Afin d’assurer un meilleur rendement à long terme d’une érablière, M. Guay suggère de distribuer de petites entailles à environ deux pouces d’intervalle autour de l’arbre.
« Malgré tout ce qu’on peut penser avec les améliorations technologiques des dernières années, le plus important est de bien percer le trou dans l’érable. »

S'équiper
Trouver le matériel nécessaire, contenants et outils, pour réaliser même une petite quantité de sirop d'érable a représenté un défi logistique.
Les commerces spécialisés en acériculture sont pour la plupart situés en région, illustre Olivia. Une réalité qui leur a toutefois permis de redécouvrir différents coins du Québec.
« On a circulé sur plusieurs routes secondaires pour se procurer nos accessoires, raconte-t-elle sourire aux lèvres. On s’est ramassé dans Portneuf pour trouver une panne [un évaporateur] à la grosseur de nos besoins. »
Les chalumeaux sont usagés. Ils proviennent d’un acériculteur de Beauce. Nicolas les trouve un peu trop gros, plus que ce que recommande le biologiste Stéphane Guay.
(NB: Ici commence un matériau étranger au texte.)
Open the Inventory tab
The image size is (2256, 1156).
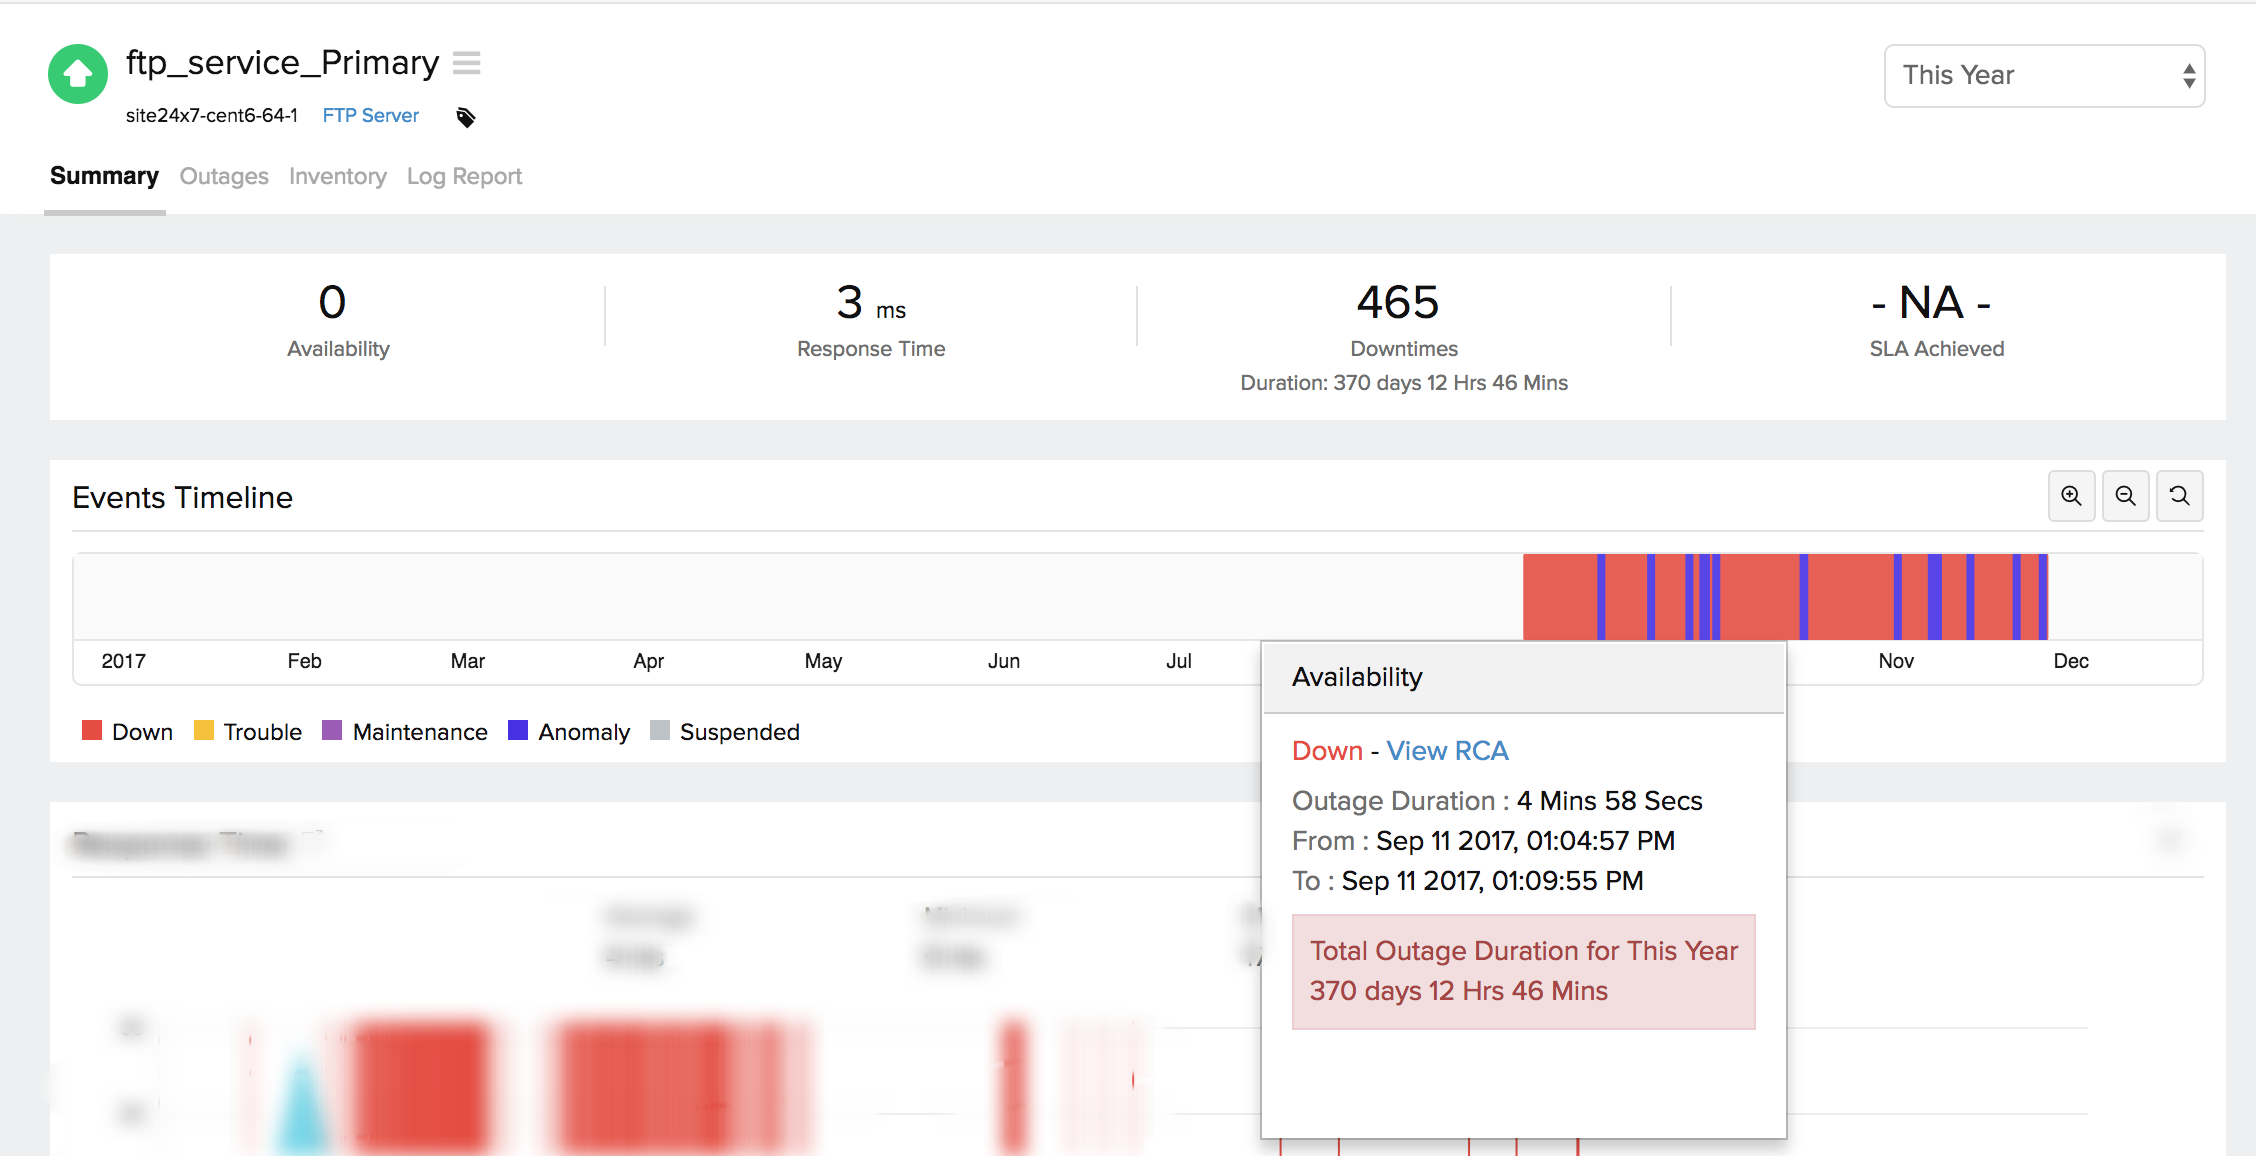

Le jeune homme pense déjà à la saison prochaine, à l'acquisition de plus petits chalumeaux. Mais l'achat devra attendre, car les dépenses s’accumulent rapidement.
« Depuis le début de l’hiver qu’on se prépare et qu’on achète des chaudières à gauche et à droite, s’étonne Nicolas. Au final, c’est pas mal plus dispendieux que ce à quoi on s’attendait. »

Mettre en place
Une fois les connaissances et le matériel réunis, le travail s’est intensifié dans les dernières semaines pour terminer la mise en place de l’attirail à temps pour l’arrivée du printemps.
Dans cette période, la météo devient un allié important. Le moment idéal pour la grande coulée est atteint lorsque les températures oscillent entre -10 la nuit et 5 degrés Celsius le jour.
En ce début d’avril, Dame Nature a déjà procuré les conditions nécessaires à l’écoulement de la sève. Et la chorégraphie gourmande s’enclenche.
Les deux apprentis producteurs visitent un à un les 50 arbres entaillés pour recueillir le contenu des chaudières remplies d’eau d’érable qu’ils vident dans un bassin fixé de manière sécuritaire sur une motoneige à deux chenilles.
Une fois à la grange, l’eau d'érable est transférée dans l’évaporateur, un grand récipient en aluminium déposé sur une truie, un petit poêle bas, acheté auprès d’un particulier de Saint-Tite-des-Caps.
« Un cadeau de noces qu’il [le propriétaire] avait reçu », raconte Olivia.
L’eau devra bouillir plusieurs heures, laissant évaporer ses effluves sucrés, jusqu’à l'atteinte de la couleur et du goût désirés.
Après plus de trois mois de préparation, quelques centaines de dollars investis, et un nombre incalculable d’heures de marche dans les bois, un tout premier litre de sirop d’érable est produit.
Son goût, incomparable selon Nicolas et Olivia, valait amplement le temps et les efforts fournis.